A survey conducted last year by LifeWay Research and commissioned by Ligonier Ministries has found that most core Christian beliefs are lost on Americans in general. The survey of 3,000 Americans found that the belief in the Trinity and in the dual nature of Christ (divine and human) were the only basic doctrines that clear majorities still affirm. The rest, according to a compilation from LifeWay writer Bob Smietana, is abysmal:
- More than half believe Jesus is “the first and greatest being created by God.”
- 64% believe God accepts the worship of all religions
- 65% say that though everyone sins a little, most people are good by nature
- 74% believe the “smallest sins” don’t earn eternal damnation
- 60% believe that “everyone eventually goes to heaven”…although half of those still affirm that belief in Jesus is the only means of salvation
Things weren’t much better among evangelical Christians. The survey identified as evangelical only those who affirmed that the Bible as their highest authority, personal evangelism is important, and trusting in Jesus’ death on the cross is the only way of salvation. Nearly half of this group still believes that God accepts the worship of all religions.

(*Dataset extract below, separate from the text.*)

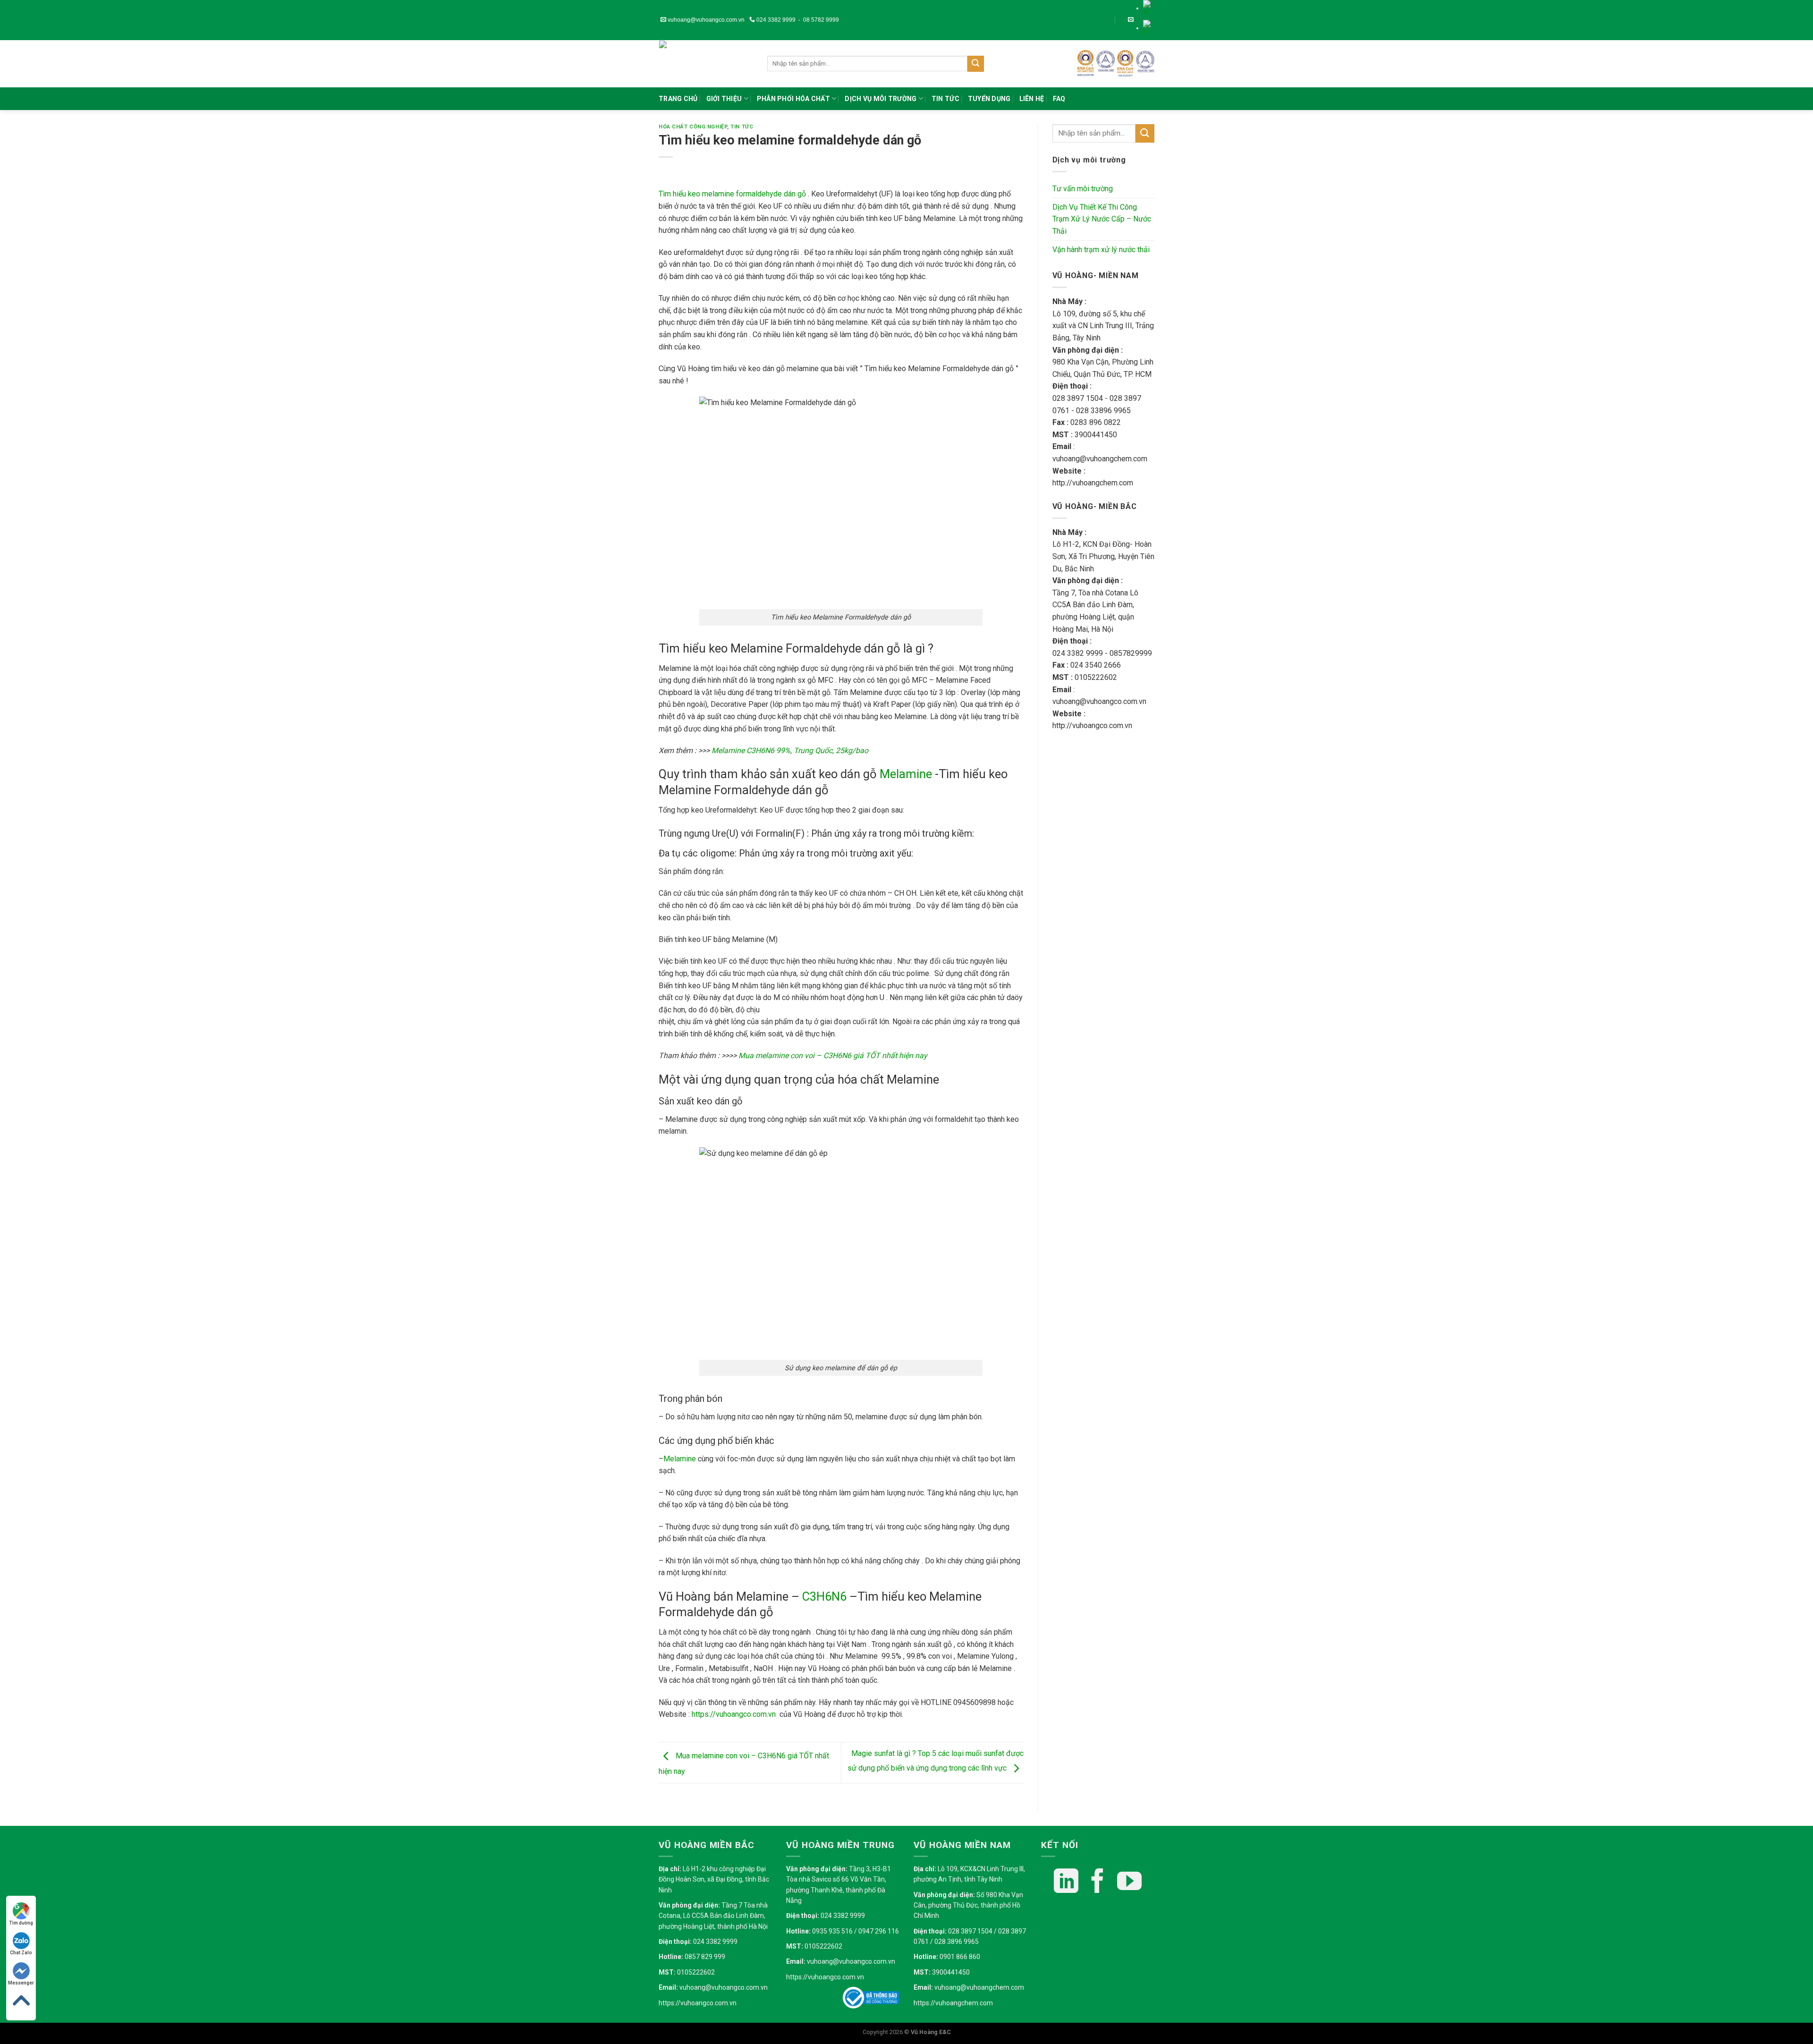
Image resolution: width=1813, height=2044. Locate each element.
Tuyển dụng (989, 98)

Evangelicals are also more likely than others to say heaven is a place where all people will ultimately be reunited with their loved ones.
Shane Morris analyzed the results at TheFederalist.com and concluded that the leavening power of the Christian faith is all but gone when the specifics of its claims are rejected or no longer even known.
“Jesus told us knowing the truth sets us free. Believing lies enslaves people….Christ also told us the greatest commandment includes loving God with our minds. That means dusting off grandpa’s Bible, and revisiting a catechism or confession.”
Morris is correct. The de-emphasis on pure doctrine and the preaching and authority of Scripture will, over the course of a few generations, lead to overt paganism. One or two generations may still retain all of the language and forms of their cultural faith. But inevitably, a succeeding generation will view the empty forms of religion and ask “why?”
Then the answer will be a deafening silence.